核兵器の開発や製造、保有、使用を全面的に禁じる「核兵器禁止条約」の批准国・地域が10月24日、条約が発効する条件となっている50に達しました。90日後の来年1月22日に条約が発効しますが、米英仏中ロといった核兵器保有国は参加せず、実効性に課題が残っています。

核兵器の使用や保有を初めて違法化する国際条約となりますが、加盟国以外に効力は及ばず、現状では核保有国や日本を含む同盟国の参加は絶望的です。条約発効だけで核軍縮につながる可能性は極めて低いとみられます。

核兵器禁止条約は、核軍縮の停滞を背景にオーストリアなど非核保有国が制定交渉を主導し、17年7月に122の国・地域が賛成して採択されました。核兵器の開発や生産、使用、保有などに加えて「使用するという威嚇」まで法的に禁じる内容です。核兵器の実験や移転、配備の許可も禁止事項に含まれます。

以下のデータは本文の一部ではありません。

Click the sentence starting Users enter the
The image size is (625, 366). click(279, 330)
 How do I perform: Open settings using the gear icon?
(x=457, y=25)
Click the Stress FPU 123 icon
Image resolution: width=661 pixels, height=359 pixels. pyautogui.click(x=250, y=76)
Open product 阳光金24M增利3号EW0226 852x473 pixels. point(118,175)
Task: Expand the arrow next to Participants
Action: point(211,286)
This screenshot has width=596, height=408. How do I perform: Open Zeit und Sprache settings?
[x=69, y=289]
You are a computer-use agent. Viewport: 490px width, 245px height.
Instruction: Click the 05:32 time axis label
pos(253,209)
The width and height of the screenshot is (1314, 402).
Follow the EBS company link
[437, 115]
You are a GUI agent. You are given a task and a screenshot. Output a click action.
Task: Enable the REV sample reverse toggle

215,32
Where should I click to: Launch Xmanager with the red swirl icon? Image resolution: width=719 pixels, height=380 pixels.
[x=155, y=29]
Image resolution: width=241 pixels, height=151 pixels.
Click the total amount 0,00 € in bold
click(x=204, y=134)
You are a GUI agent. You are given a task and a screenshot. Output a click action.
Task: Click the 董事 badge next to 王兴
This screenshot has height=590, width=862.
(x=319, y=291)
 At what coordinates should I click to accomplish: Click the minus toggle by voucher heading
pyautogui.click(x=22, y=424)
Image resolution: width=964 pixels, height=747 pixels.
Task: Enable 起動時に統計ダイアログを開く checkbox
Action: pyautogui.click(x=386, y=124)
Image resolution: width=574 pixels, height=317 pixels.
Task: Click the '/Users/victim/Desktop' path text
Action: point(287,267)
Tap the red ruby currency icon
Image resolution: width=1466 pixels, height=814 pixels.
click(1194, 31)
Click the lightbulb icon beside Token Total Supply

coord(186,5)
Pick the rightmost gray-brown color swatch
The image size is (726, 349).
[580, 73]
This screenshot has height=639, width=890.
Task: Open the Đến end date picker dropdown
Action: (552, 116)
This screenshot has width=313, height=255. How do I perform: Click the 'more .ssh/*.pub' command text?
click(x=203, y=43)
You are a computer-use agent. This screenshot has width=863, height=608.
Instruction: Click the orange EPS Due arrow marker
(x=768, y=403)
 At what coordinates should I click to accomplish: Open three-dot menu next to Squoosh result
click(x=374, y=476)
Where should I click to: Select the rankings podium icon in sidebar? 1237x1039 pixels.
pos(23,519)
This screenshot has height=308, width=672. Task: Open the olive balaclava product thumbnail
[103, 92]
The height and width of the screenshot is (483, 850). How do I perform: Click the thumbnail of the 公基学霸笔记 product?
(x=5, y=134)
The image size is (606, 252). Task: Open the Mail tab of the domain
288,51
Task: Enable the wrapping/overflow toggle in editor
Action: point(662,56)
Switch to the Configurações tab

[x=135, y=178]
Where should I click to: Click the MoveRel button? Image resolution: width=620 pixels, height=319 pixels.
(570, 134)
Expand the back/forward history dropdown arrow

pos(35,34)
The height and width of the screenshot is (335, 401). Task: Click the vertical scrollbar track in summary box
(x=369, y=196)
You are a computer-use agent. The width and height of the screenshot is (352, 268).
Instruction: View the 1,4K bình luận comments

米英仏中ロの核保有国と、日本や韓国など米国の「核の傘」に頼る国々は参加していません。米国は条約を批准した複数の国に「批准は誤った戦略だ」として撤回を求める書簡を送付。核保有5カ国と北大西洋条約機構(NATO)の同盟国が「(条約の)潜在的な影響への反対で一致している」と懸念を表明しました。

日本は唯一の被爆国として核保有国と非保有国の「橋渡し役」を自任する立場にあり、条約発効から1年以内に開催される締約国会議にオブザーバーとして参加するかどうか注目されています。